August 7, 2008

A few thoughts on celebrity offspring


I like celebrity gossip as much as the next guy. I might not buy a copy of US Weekly, but I'll flip through it in a waiting room, and I'll absorb all the latest dish online. I like to know who's wearing what and who's sleeping with whom - I think it's a perfectly natural human impulse. But there is one aspect of celebrity worship that I simply do not understand: the attention given to their new babies.

We're all adults here (at least maturity-wise, I presume), so let's be honest about something: ALL BABIES LOOK THE SAME. Unless you see their special parts, you can't even tell if it's a boy or a girl. The only variations are size, skin tone, and amount of hair, but a human baby is a human baby. If you put one of the Brangelina twins in a room with 100 other random babies and instructed someone to find the celebrity spawn in the bunch, they couldn't. Now, if you put 100 random men in a room and instructed someone to pick out the one that Angelina Jolie was sleeping with, you probably could on basis on attractiveness (although there was that Billy Bob Thornton debacle). Or which of 100 evening gowns she had worn. The point is, reading about celebrities is fun because of all the sparkle, glamor, and variety, but their babies are the one thing in their lives that are just like everyone else's.
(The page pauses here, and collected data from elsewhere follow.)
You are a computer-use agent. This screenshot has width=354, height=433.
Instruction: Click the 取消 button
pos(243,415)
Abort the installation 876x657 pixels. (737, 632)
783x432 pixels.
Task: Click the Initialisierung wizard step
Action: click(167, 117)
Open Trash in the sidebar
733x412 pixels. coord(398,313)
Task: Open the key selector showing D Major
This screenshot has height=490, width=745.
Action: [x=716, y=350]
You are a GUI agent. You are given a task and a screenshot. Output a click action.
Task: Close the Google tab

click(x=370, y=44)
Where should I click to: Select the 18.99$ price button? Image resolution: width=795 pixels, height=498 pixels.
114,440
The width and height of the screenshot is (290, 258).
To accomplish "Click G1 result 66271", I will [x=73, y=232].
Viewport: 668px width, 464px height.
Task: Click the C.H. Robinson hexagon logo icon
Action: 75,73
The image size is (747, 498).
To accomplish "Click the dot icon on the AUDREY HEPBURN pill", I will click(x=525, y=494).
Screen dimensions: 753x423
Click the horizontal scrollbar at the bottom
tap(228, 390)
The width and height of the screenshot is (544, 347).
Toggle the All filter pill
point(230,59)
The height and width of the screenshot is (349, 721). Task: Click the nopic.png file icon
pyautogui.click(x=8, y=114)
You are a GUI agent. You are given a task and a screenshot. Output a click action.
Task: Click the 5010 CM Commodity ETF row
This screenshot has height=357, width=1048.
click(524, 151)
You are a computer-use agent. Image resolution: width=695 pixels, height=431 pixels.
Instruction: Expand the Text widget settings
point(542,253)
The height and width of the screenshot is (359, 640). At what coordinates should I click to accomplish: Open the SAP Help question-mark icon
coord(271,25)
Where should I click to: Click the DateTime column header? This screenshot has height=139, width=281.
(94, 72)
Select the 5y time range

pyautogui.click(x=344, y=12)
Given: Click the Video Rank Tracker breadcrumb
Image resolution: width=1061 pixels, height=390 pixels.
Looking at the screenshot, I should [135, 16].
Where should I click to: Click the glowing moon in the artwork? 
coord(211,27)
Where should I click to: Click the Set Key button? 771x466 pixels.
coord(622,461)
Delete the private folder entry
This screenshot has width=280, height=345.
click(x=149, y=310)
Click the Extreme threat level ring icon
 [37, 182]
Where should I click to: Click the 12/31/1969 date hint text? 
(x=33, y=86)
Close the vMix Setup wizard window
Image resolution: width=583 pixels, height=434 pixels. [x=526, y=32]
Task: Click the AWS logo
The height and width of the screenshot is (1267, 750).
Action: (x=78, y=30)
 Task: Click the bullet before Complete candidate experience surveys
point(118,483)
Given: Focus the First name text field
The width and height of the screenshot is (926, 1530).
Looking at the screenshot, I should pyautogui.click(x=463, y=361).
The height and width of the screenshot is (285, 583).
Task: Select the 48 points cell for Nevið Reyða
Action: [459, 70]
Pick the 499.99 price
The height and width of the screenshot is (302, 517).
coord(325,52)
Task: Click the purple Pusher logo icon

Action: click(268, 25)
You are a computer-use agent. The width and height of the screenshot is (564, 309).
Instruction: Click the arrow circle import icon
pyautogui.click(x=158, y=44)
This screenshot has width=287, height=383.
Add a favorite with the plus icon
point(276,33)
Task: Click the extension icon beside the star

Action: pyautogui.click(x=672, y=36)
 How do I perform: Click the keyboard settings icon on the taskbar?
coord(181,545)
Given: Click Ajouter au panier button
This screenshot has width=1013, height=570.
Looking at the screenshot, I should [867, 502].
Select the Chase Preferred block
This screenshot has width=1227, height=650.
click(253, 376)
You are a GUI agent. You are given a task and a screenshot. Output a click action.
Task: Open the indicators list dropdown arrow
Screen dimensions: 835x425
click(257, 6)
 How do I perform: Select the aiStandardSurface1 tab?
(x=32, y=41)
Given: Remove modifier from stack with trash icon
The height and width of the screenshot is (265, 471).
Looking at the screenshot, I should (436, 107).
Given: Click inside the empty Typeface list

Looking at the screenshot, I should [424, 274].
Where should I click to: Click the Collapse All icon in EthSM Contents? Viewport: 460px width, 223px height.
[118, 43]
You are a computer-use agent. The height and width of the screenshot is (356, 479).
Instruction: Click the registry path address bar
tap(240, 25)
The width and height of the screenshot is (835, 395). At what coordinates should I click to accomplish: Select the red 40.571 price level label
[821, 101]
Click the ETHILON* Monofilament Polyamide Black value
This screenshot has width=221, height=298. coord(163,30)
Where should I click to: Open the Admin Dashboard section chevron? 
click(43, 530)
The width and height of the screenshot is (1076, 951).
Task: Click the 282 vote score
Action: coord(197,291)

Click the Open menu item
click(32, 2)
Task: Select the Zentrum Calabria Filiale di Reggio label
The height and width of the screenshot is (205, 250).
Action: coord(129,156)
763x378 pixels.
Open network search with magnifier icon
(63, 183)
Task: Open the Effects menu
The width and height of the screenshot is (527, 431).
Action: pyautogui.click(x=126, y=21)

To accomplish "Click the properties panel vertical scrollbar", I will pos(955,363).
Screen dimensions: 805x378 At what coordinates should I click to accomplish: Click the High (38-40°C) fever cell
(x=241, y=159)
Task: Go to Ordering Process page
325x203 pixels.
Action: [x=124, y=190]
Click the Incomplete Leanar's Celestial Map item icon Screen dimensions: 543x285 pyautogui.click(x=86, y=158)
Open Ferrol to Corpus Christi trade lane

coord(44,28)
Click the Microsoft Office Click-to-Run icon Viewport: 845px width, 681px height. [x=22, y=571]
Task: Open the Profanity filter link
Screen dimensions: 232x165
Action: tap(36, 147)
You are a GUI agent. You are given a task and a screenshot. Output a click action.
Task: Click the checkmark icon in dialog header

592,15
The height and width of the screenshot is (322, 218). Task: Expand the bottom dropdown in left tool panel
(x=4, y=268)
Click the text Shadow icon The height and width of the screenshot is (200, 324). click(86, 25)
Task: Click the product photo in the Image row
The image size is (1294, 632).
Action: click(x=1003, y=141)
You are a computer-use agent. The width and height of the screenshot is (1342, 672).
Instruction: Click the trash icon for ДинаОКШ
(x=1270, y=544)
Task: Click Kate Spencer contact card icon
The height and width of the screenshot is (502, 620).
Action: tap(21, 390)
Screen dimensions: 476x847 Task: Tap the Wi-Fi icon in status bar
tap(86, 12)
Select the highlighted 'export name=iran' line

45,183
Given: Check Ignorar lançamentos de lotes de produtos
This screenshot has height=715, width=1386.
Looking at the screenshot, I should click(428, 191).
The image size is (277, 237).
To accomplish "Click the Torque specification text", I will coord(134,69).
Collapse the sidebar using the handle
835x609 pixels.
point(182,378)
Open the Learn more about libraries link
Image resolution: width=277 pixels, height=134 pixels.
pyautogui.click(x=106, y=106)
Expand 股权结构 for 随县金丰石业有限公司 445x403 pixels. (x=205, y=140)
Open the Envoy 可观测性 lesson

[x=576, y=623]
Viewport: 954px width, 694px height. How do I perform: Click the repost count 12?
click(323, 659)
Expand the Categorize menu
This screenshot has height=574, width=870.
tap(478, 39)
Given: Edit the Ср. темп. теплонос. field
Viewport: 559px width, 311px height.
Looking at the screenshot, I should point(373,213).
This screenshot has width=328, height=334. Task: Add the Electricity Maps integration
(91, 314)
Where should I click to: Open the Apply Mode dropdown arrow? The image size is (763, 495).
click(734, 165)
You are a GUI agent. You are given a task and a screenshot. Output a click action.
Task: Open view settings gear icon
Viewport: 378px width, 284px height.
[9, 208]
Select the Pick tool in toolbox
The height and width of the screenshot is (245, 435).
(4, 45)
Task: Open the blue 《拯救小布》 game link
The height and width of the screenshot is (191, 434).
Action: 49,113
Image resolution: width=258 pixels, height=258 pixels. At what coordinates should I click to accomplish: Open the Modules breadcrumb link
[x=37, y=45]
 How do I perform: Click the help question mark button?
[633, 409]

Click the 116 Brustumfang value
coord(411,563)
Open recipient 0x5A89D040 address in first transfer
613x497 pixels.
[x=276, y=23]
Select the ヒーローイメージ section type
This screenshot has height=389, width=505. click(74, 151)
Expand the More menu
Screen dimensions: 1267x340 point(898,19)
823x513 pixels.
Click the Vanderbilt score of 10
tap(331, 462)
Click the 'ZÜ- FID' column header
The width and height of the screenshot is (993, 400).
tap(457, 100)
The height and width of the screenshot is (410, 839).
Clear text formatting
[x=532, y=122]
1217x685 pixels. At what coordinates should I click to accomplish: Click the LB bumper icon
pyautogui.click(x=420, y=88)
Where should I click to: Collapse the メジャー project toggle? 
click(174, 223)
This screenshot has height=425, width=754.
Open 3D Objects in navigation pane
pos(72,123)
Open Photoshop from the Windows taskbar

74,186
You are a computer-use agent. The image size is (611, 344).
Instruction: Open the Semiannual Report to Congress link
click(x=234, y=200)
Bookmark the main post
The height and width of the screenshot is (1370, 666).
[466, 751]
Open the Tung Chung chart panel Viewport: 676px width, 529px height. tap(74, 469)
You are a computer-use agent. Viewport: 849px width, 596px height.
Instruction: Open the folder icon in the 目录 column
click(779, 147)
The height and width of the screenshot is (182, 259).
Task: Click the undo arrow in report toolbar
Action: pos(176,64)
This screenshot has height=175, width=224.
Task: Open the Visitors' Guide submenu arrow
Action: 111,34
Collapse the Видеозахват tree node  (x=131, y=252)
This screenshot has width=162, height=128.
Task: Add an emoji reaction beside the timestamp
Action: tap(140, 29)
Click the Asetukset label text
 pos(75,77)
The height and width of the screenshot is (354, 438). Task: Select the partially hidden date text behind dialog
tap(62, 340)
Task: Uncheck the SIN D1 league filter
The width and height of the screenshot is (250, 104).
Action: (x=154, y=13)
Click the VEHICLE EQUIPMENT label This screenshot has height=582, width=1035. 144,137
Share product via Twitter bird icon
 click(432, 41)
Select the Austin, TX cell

They're not born with halos, lightning scars, or an otherworldly glow - there's nothing distinguishing them from some hick baby born in a trailer park.

I sometimes wonder if the tabloids that pay 19 kajillion dollars for a picture or two of a famous baby half-expect something special. They send out their check, and they get back a picture of the celebrity in question holding...a baby. A regular baby. Honestly, I'm not surprised that more people don't try to scam the bloids by sending in a random Google image of a baby and trying to pass it off as one of famous pedigree, because if it wasn't for the inherent shadiness of the source, NO ONE WOULD BE ABLE TO TELL.

The celebrity baby obsession is also pretty bipolar, however. Once these kids are about a year old (or in the case of adopted children, once they've been with a new celeb family about that long), they fade into oblivion instantly. No one cares. Their baby pictures may have financed three new houses, but by age 1 they're dead to the world. Their only hope of re-entering the media is through one or more of the following: 1) an expos
é
of their famous mom or dad's bad parenting skills that involves them only as a victim 2) an adorably futile attempt to become a star in their own right and not because of their lineage, or 3) some slutty scandal of their own.

And while some stars savor the publicity that their bundles of joy can bring, others (at least act like they) hate it. This
article about Nicole Kidman and child made me roll my eyes so far back in my head that I didn't know if they'd come back. To summarize, she issues a whiny plea to the paparazzi to leave her newborn daughter Sunday alone. This won't work, because she is a celebrity and gave her baby a stupid name like Sunday (as an aside, who wants to be named after the day of the week that you spend groaning about how you have to go back to work/school?). Hey Nicole, you know how you can get the the shutterbugs away from you and your precious cargo? Go back in time and don't become famous, or don't have a baby. Being a celebrity stunned that paparazzi want to stalk your baby is like being a normal person shocked that their baby isn't potty-trained from birth. As powerful as celebrities are, they are powerless to change the social structures designed to document every second of their lives.

What do you think? Am I alone in being passionately disinterested in celebrity spawn?

2 comments:

Cory said...

Well said.

Wo Kai Li said...

I completely agree with you. This practice of worshipping the celebrity baby is completely lost on me.